Input for this task >>
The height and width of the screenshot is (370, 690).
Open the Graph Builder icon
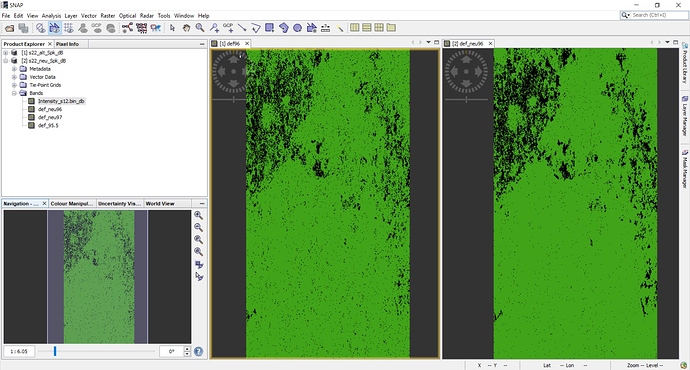[x=127, y=28]
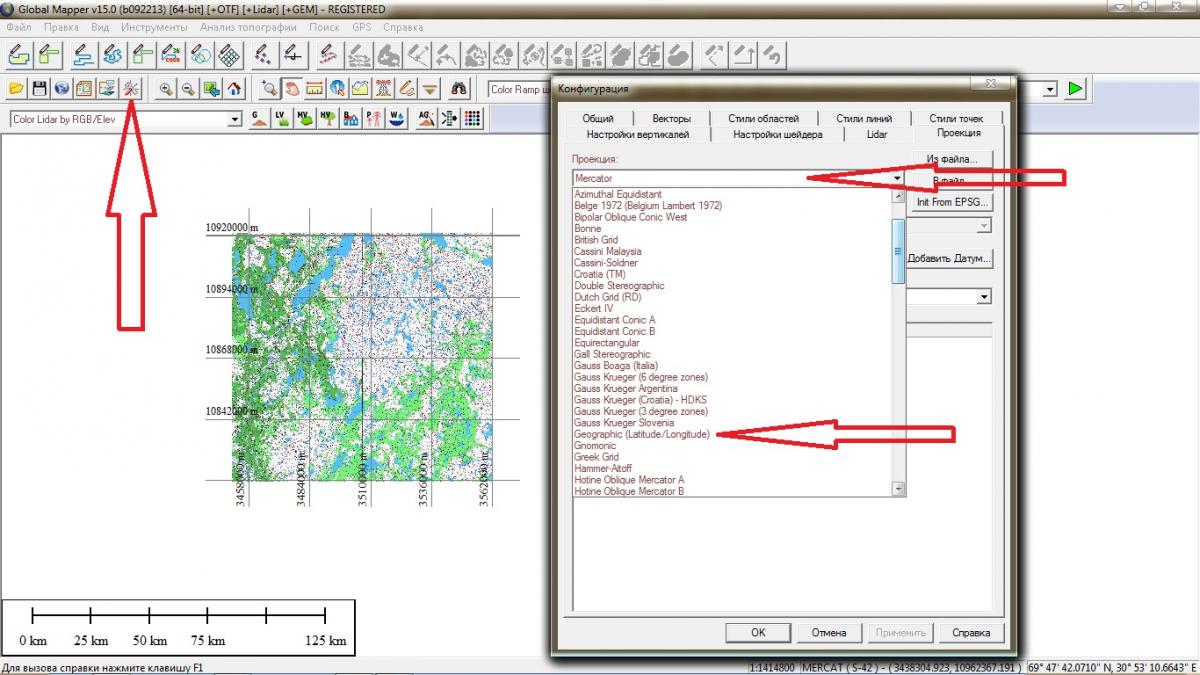Image resolution: width=1200 pixels, height=675 pixels.
Task: Choose Geographic (Latitude/Longitude) from projection list
Action: 641,435
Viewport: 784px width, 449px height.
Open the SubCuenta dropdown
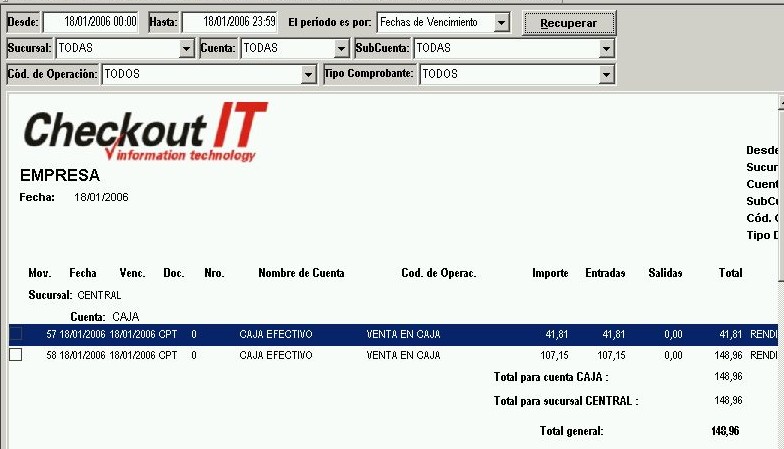point(606,48)
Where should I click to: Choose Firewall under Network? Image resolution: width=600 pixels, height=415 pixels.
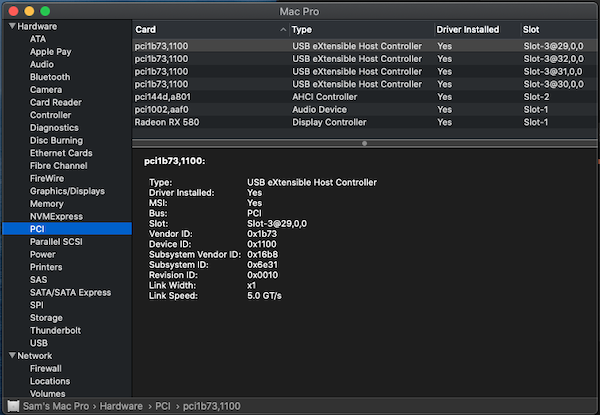pyautogui.click(x=46, y=368)
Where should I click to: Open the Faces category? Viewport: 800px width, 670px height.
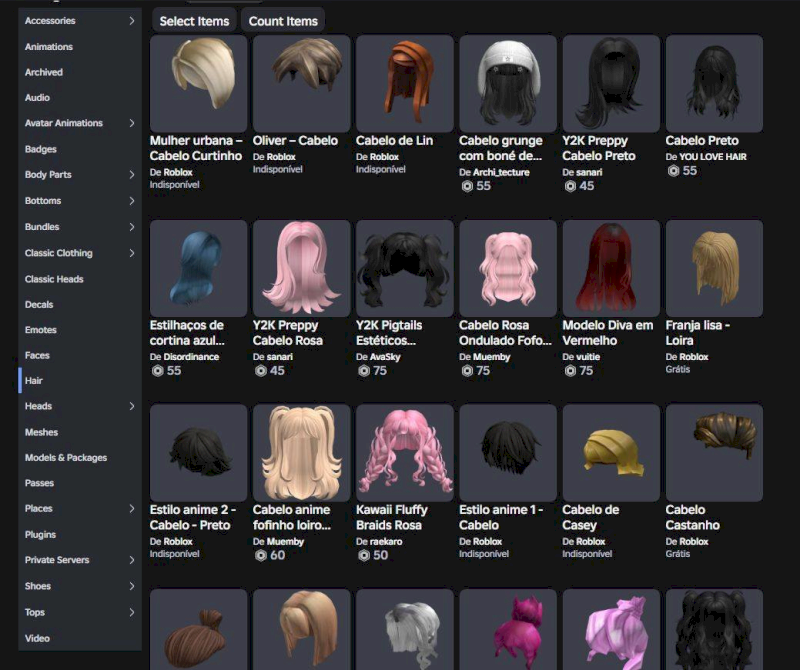[x=37, y=355]
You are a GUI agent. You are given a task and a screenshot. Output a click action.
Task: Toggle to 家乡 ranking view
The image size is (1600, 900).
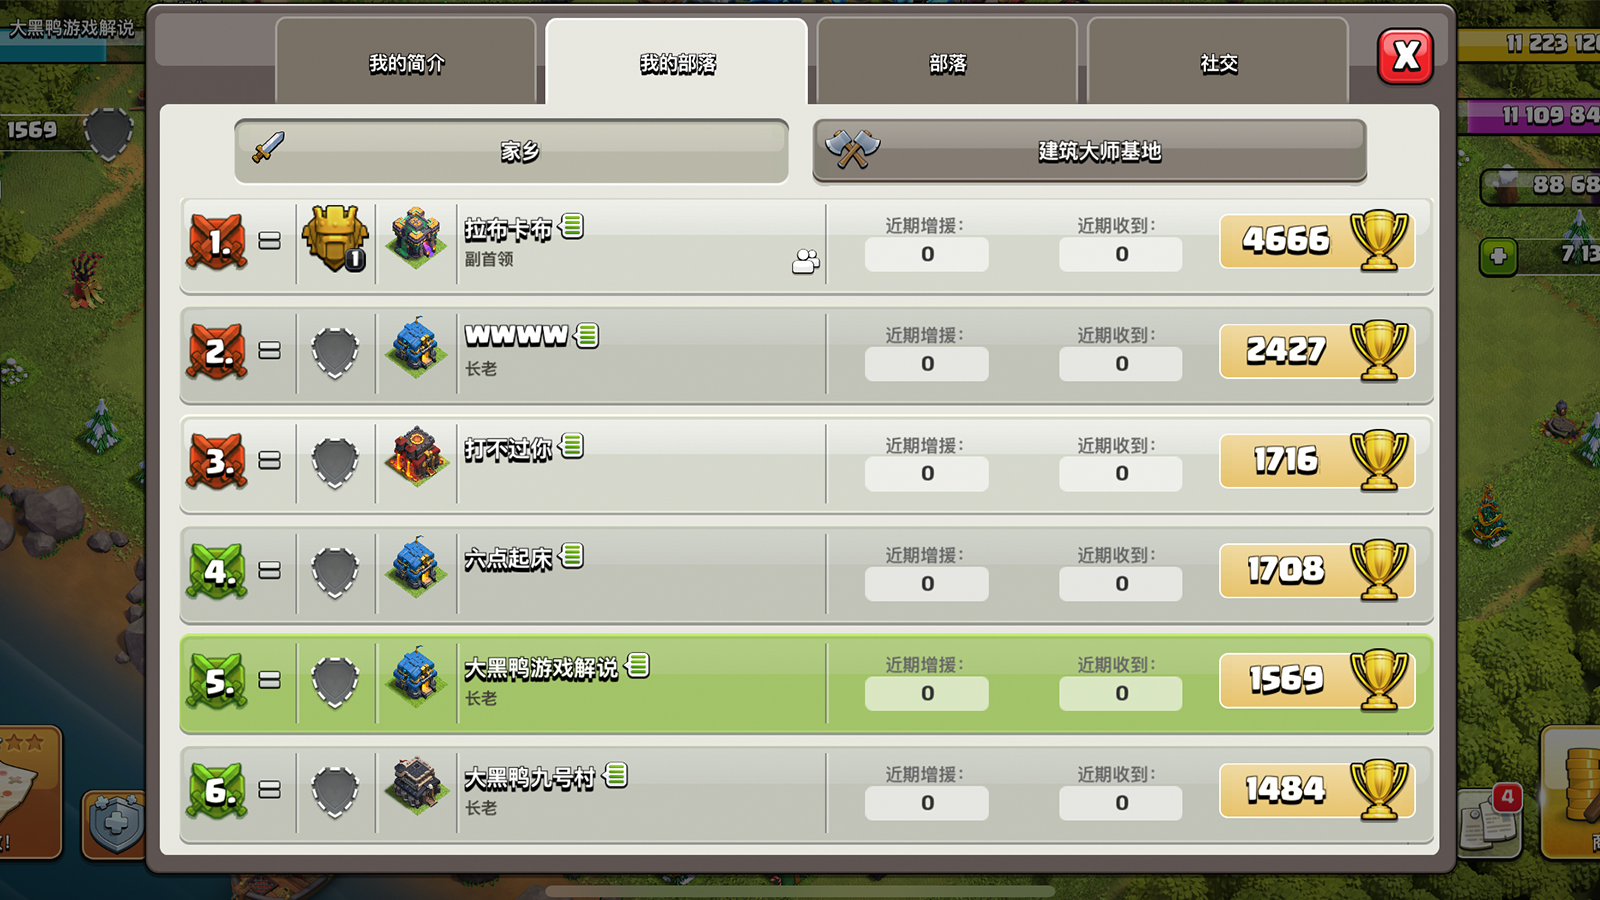[x=511, y=151]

Description of the task >> Whenever the word "screenshot" appears in a line of the listing, report that line.

Answer to the exercise >>
The height and width of the screenshot is (370, 690).
You are a GUI agent. You are given a task and a screenshot. Output a click action.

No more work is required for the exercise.